▶ [Document passage]:
Segment Open

One time, in college, I auditioned for MTV. I mean, not for a music video or even as a VJ, but for the game show, Remote Control.
Remote Control was the perfect game show for my particular set of skills. It aired at the perfect time of my life. Meaning, a time in my life where I had the time in my life to devote twenty-four hours auditioning for a gameshow.
The original Remote Control, hosted by Ken Ober, aired from 1987-1990. Contestants were buckled into a Lazy Boy and quizzed about pop culture. It was GenX Perfection.
When MTV visited my university to find contestants there was no shortage of wannabes like me. To cull the herd of about 1000 hopefuls, we had to do an impromptu stand-up comedy bit, on the spot, in front of that 1000 strong audience.
I got a few laughs as I relayed a tale about my pet hamster and a Barbie doll. This got me through to the final round. Sadly, I was eliminated in the quiz portion when I couldn’t remember the name of Oscar Madison’s ex-wife on The Odd Couple. (Blanche by the way.)
Though I didn’t make the cut, the experience was an epic moment of my college experience when MTV intersected with my real life instead of just through the tv screen.
I bring up the story because this week MTV turned forty years old. The channel was born on August 1st, 1981. I was 12. The perfect age to have it on all the time. I became obsessed with Duran Duran, Madonna, and Bon Jovi, thanks to MTV. I went to Daytona for Spring Break, thanks to MTV.
It is no secret that MTV doesn’t play videos anymore. There’s a joke out there, Happy 40th Birthday, MTV! Thank you, for ten great years of music television. I flipped on MTV while writing this column. An episode of the reality show Catfish was on. Yeah, no.
I do still want my MTV, but for that, I turn to Sirius Radio, 80s on Eight. There I can listen to the original VJs spin the tunes and provide insight into that time David Lee Roth hit on Martha Quinn, or Prince was so very Prince with Mark Goodman. The VJs also host (pre-pandemic) cruises with stars of the 80s. I am sure the cruises are fun but imagining a scenario where I would be behind Mike Reno of Loverboy in a buffet line makes me oddly sad.

Segment Closed

▶ [Provided information]:

Segment Open

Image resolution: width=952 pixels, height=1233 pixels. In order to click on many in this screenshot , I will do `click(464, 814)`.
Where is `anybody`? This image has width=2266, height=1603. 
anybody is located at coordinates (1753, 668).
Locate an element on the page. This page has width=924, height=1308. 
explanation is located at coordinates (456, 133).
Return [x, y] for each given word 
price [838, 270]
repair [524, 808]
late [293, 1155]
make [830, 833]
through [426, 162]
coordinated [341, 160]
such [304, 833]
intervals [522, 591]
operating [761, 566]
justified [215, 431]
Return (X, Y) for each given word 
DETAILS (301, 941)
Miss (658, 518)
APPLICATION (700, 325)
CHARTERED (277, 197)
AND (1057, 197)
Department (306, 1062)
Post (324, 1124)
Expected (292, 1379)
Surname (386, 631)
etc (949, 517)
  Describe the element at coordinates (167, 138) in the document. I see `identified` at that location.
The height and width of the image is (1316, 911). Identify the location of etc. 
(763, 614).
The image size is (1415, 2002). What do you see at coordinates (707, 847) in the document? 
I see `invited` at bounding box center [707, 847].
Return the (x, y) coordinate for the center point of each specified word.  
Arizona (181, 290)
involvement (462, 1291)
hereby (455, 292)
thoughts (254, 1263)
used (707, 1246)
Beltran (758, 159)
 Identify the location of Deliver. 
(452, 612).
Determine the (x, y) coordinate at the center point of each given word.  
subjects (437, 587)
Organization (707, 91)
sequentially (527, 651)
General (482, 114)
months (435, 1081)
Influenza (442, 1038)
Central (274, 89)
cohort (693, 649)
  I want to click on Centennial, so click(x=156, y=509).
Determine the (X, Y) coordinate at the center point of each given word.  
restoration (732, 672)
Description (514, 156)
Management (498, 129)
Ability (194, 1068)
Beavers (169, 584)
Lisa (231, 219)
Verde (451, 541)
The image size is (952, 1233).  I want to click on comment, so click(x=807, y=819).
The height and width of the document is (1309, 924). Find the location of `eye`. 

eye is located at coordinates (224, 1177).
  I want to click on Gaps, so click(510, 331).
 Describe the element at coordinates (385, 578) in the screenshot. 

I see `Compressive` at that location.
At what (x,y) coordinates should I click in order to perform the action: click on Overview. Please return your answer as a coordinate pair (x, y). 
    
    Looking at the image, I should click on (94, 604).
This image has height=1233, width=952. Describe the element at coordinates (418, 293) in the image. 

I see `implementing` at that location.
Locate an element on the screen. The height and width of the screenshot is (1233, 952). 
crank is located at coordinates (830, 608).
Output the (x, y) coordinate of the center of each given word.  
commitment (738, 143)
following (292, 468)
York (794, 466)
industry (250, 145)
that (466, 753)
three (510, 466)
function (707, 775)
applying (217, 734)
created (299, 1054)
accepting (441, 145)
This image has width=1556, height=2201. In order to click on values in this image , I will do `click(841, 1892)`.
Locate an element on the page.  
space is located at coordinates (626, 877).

Segment Closed

▶ [Exercises to complete]:
[a] Reproduce the passage of the MTV column between "I bring up the" and "on. Yeah, no.", inclusive.
[b] Answer these questions from the MTV column:
(i) Who hosted the original Remote Control?
(ii) On what date was MTV born?
(iii) Which reality show was on when the writer turned on MTV while writing the column?

▶ [Answers to this exercise]:
[a]
I bring up the story because this week MTV turned forty years old. The channel was born on August 1st, 1981. I was 12. The perfect age to have it on all the time. I became obsessed with Duran Duran, Madonna, and Bon Jovi, thanks to MTV. I went to Daytona for Spring Break, thanks to MTV.
It is no secret that MTV doesn’t play videos anymore. There’s a joke out there, Happy 40th Birthday, MTV! Thank you, for ten great years of music television. I flipped on MTV while writing this column. An episode of the reality show Catfish was on. Yeah, no.

[b]
(i) Ken Ober
(ii) August 1st, 1981
(iii) Catfish